> Work instructions: Starting with the line that holds "You are a computer-use" and stopping after the line that holds "the DRAIN THE", repeat the lines below word for word, without the pictures.

> Data provided:
★ ★ ★
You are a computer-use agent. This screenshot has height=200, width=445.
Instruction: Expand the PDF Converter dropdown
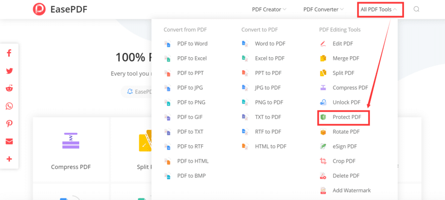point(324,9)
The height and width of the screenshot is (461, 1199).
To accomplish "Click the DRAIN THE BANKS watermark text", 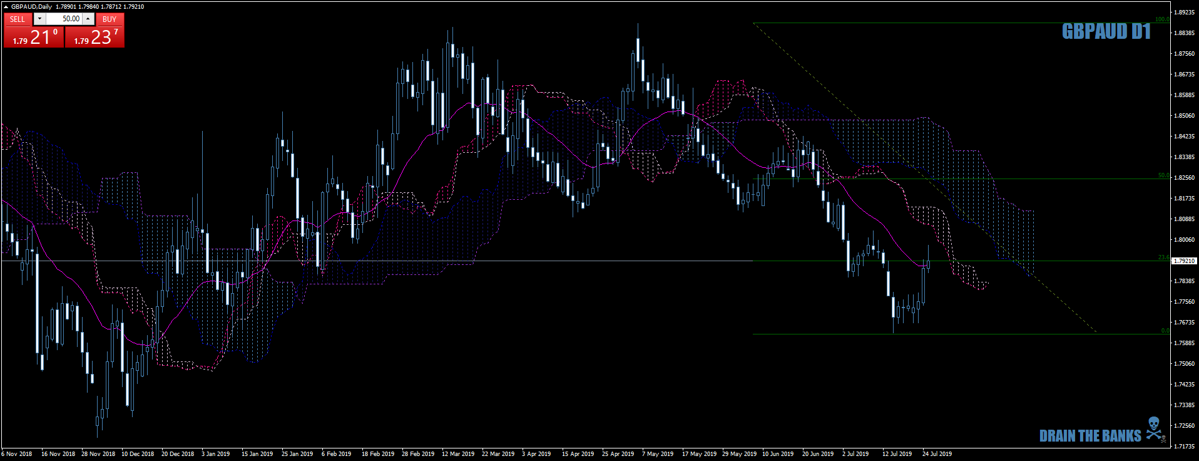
★ ★ ★
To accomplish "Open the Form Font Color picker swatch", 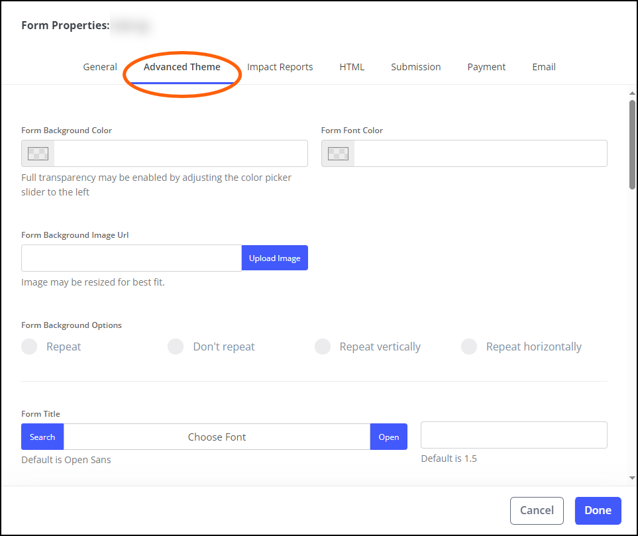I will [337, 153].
★ ★ ★
> Result of the task:
You are a computer-use agent. This screenshot has height=200, width=445.
Instruction: Expand the PDF Converter dropdown
point(324,9)
The height and width of the screenshot is (461, 1199).
To accomplish "Click the DRAIN THE BANKS watermark text", 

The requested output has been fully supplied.